「1a. 金ナノ粒子・ナノ構造の利用」で述べたように、私たちは、金属ナノ粒子・ナノ構造のプラズモン共鳴を利用した電荷分離を、新しい材料やデバイスに応用しようとしています。
金属としては、金だけでなく、銀も利用します。銀−酸化チタン複合系の場合、可視光を照射して電荷分離を誘起すると、銀が銀イオンに酸化されます。しかし紫外光を照射すると、酸化チタンが励起され、銀イオンは銀ナノ粒子に還元されます。この光誘起酸化還元反応は全く新しい反応であり、様々な応用が期待されます。

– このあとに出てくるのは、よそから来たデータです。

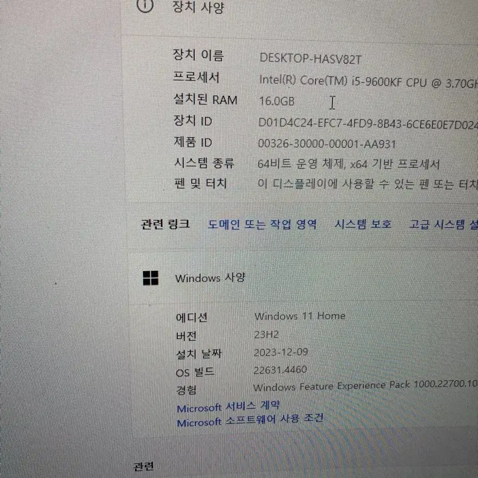Click the processor value Intel Core i5-9600KF
This screenshot has width=478, height=478.
pyautogui.click(x=368, y=81)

銀ナノ粒子−酸化チタン系における光誘起酸化還元反応(模式図)
そのひとつが多色フォトクロミズムです。上記の反応を使えば、光によって銀ナノ粒子のサイズや形状を制御できます。サイズや形状が変われば色が変わりますので、光によって色を制御できます。銀ナノ粒子−酸化チタン複合系の場合、あてた光と同様の色に変化します。紫外光を照射すれば、もとの色(褐色)に戻ります (Nature Mater 2003, J Am Chem Soc 2004, Chem Commun 2005, Adv Mater 2007)。

多色フォトクロミック材料
また、ある種のゲルと組み合わせれば、紫外光で膨潤、可視光で収縮させることもできます(光ソフトアクチュエータの項参照) (Adv Mater 2007)。

光電気化学ソフトアクチュエータ
いずれも、これまでにない新しい機能をもつ材料です。ほかにも種々の新しい機能が期待されます。